REQUIRED WORK → Can you copy out every one of the records below, word for word and unchanged?

################

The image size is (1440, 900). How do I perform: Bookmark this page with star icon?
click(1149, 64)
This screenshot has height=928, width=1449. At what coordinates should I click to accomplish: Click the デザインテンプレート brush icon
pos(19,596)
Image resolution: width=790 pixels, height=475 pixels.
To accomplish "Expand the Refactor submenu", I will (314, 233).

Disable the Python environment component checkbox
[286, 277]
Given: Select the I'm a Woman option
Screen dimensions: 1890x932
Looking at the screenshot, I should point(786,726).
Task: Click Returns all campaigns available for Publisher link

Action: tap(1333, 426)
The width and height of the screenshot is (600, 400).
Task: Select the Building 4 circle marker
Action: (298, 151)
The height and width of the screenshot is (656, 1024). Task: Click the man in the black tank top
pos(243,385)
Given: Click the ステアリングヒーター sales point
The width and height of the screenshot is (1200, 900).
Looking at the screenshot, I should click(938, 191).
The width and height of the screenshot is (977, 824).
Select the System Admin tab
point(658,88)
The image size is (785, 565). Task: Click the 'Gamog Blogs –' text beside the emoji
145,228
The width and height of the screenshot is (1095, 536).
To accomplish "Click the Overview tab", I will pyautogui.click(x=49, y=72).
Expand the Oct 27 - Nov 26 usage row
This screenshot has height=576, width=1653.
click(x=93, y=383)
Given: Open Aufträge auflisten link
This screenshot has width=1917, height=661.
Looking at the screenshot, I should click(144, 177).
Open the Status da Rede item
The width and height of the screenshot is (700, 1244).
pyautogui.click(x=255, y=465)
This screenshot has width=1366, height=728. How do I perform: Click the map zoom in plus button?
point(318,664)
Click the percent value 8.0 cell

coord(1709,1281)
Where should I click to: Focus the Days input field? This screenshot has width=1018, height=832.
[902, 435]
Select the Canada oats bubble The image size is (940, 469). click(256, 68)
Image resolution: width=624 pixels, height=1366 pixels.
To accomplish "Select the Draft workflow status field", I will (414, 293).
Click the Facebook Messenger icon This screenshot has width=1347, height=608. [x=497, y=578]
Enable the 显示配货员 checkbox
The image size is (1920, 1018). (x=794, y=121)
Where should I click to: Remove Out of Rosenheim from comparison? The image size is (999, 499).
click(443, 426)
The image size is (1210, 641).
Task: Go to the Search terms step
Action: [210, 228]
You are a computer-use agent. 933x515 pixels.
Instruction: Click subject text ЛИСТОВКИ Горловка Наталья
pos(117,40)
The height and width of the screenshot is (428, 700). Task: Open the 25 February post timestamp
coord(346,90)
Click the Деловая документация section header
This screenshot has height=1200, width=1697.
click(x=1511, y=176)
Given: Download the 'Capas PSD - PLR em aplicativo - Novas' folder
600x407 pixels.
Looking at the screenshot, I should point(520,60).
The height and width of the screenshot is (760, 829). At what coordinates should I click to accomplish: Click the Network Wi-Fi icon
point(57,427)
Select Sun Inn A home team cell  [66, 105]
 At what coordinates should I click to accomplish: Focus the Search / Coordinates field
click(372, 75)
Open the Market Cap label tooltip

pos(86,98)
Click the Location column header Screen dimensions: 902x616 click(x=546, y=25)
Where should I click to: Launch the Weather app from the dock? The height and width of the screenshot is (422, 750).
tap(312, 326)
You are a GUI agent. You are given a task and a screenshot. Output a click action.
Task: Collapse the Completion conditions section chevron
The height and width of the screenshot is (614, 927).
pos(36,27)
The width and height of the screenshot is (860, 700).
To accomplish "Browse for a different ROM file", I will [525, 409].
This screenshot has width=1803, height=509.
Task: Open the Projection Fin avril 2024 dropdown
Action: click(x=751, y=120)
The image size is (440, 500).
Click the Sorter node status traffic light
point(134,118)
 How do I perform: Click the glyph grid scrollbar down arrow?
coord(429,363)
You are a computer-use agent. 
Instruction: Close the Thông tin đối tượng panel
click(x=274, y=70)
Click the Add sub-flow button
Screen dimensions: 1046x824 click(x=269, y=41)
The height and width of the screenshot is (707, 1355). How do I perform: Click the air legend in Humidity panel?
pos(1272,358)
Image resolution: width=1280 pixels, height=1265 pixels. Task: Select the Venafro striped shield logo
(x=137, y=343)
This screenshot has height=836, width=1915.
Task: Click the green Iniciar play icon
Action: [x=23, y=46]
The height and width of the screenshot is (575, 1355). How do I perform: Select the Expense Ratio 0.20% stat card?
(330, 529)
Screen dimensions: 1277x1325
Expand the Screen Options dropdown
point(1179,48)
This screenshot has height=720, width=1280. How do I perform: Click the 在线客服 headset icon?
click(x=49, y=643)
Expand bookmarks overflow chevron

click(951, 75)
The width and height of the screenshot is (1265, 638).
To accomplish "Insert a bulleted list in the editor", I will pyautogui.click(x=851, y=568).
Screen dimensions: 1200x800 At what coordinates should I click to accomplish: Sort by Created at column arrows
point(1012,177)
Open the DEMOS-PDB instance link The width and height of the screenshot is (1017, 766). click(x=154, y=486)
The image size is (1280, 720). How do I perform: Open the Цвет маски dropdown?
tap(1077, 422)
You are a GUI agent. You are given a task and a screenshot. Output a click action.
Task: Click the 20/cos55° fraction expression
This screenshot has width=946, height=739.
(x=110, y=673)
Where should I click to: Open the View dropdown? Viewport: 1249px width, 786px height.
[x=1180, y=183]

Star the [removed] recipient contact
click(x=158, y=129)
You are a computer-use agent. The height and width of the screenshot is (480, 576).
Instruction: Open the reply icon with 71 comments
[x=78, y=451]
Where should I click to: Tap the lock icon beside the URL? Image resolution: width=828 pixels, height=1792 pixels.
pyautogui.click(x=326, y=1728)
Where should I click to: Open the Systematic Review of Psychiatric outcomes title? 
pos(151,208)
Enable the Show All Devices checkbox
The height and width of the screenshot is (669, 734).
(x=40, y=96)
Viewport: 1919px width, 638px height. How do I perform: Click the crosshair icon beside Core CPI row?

################

SOLUTION TO THIS PROBLEM →
The image size is (1440, 900). How do I perform: Bookmark this page with star icon?
click(1149, 64)
This screenshot has height=928, width=1449. At what coordinates should I click to accomplish: Click the デザインテンプレート brush icon
pos(19,596)
Image resolution: width=790 pixels, height=475 pixels.
To accomplish "Expand the Refactor submenu", I will (314, 233).

Disable the Python environment component checkbox
[286, 277]
Given: Select the I'm a Woman option
Screen dimensions: 1890x932
Looking at the screenshot, I should point(786,726).
Task: Click Returns all campaigns available for Publisher link

Action: tap(1333, 426)
The width and height of the screenshot is (600, 400).
Task: Select the Building 4 circle marker
Action: (298, 151)
The height and width of the screenshot is (656, 1024). Task: Click the man in the black tank top
pos(243,385)
Given: Click the ステアリングヒーター sales point
The width and height of the screenshot is (1200, 900).
Looking at the screenshot, I should click(938, 191).
The width and height of the screenshot is (977, 824).
Select the System Admin tab
point(658,88)
The image size is (785, 565). Task: Click the 'Gamog Blogs –' text beside the emoji
145,228
The width and height of the screenshot is (1095, 536).
To accomplish "Click the Overview tab", I will pyautogui.click(x=49, y=72).
Expand the Oct 27 - Nov 26 usage row
This screenshot has height=576, width=1653.
click(x=93, y=383)
Given: Open Aufträge auflisten link
This screenshot has width=1917, height=661.
Looking at the screenshot, I should click(144, 177).
Open the Status da Rede item
The width and height of the screenshot is (700, 1244).
pyautogui.click(x=255, y=465)
This screenshot has width=1366, height=728. How do I perform: Click the map zoom in plus button?
point(318,664)
Click the percent value 8.0 cell

coord(1709,1281)
Where should I click to: Focus the Days input field? This screenshot has width=1018, height=832.
[902, 435]
Select the Canada oats bubble The image size is (940, 469). click(256, 68)
Image resolution: width=624 pixels, height=1366 pixels.
To accomplish "Select the Draft workflow status field", I will (414, 293).
Click the Facebook Messenger icon This screenshot has width=1347, height=608. [x=497, y=578]
Enable the 显示配货员 checkbox
The image size is (1920, 1018). (x=794, y=121)
Where should I click to: Remove Out of Rosenheim from comparison? The image size is (999, 499).
click(443, 426)
The image size is (1210, 641).
Task: Go to the Search terms step
Action: [210, 228]
You are a computer-use agent. 933x515 pixels.
Instruction: Click subject text ЛИСТОВКИ Горловка Наталья
pos(117,40)
The height and width of the screenshot is (428, 700). Task: Open the 25 February post timestamp
coord(346,90)
Click the Деловая документация section header
This screenshot has height=1200, width=1697.
click(x=1511, y=176)
Given: Download the 'Capas PSD - PLR em aplicativo - Novas' folder
600x407 pixels.
Looking at the screenshot, I should point(520,60).
The height and width of the screenshot is (760, 829). At what coordinates should I click to accomplish: Click the Network Wi-Fi icon
point(57,427)
Select Sun Inn A home team cell  [66, 105]
 At what coordinates should I click to accomplish: Focus the Search / Coordinates field
click(372, 75)
Open the Market Cap label tooltip

pos(86,98)
Click the Location column header Screen dimensions: 902x616 click(x=546, y=25)
Where should I click to: Launch the Weather app from the dock? The height and width of the screenshot is (422, 750).
tap(312, 326)
You are a GUI agent. You are given a task and a screenshot. Output a click action.
Task: Collapse the Completion conditions section chevron
The height and width of the screenshot is (614, 927).
pos(36,27)
The width and height of the screenshot is (860, 700).
To accomplish "Browse for a different ROM file", I will [525, 409].
This screenshot has width=1803, height=509.
Task: Open the Projection Fin avril 2024 dropdown
Action: click(x=751, y=120)
The image size is (440, 500).
Click the Sorter node status traffic light
point(134,118)
 How do I perform: Click the glyph grid scrollbar down arrow?
coord(429,363)
You are a computer-use agent. 
Instruction: Close the Thông tin đối tượng panel
click(x=274, y=70)
Click the Add sub-flow button
Screen dimensions: 1046x824 click(x=269, y=41)
The height and width of the screenshot is (707, 1355). How do I perform: Click the air legend in Humidity panel?
pos(1272,358)
Image resolution: width=1280 pixels, height=1265 pixels. Task: Select the Venafro striped shield logo
(x=137, y=343)
This screenshot has height=836, width=1915.
Task: Click the green Iniciar play icon
Action: [x=23, y=46]
The height and width of the screenshot is (575, 1355). How do I perform: Select the Expense Ratio 0.20% stat card?
(330, 529)
Screen dimensions: 1277x1325
Expand the Screen Options dropdown
point(1179,48)
This screenshot has height=720, width=1280. How do I perform: Click the 在线客服 headset icon?
click(x=49, y=643)
Expand bookmarks overflow chevron

click(951, 75)
The width and height of the screenshot is (1265, 638).
To accomplish "Insert a bulleted list in the editor", I will pyautogui.click(x=851, y=568).
Screen dimensions: 1200x800 At what coordinates should I click to accomplish: Sort by Created at column arrows
point(1012,177)
Open the DEMOS-PDB instance link The width and height of the screenshot is (1017, 766). click(x=154, y=486)
The image size is (1280, 720). How do I perform: Open the Цвет маски dropdown?
tap(1077, 422)
You are a GUI agent. You are given a task and a screenshot. Output a click action.
Task: Click the 20/cos55° fraction expression
This screenshot has width=946, height=739.
(x=110, y=673)
Where should I click to: Open the View dropdown? Viewport: 1249px width, 786px height.
[x=1180, y=183]

Star the [removed] recipient contact
click(x=158, y=129)
You are a computer-use agent. The height and width of the screenshot is (480, 576).
Instruction: Open the reply icon with 71 comments
[x=78, y=451]
Where should I click to: Tap the lock icon beside the URL? Image resolution: width=828 pixels, height=1792 pixels.
pyautogui.click(x=326, y=1728)
Where should I click to: Open the Systematic Review of Psychiatric outcomes title? 
pos(151,208)
Enable the Show All Devices checkbox
The height and width of the screenshot is (669, 734).
(x=40, y=96)
Viewport: 1919px width, 638px height. How do I perform: Click the crosshair icon beside Core CPI row?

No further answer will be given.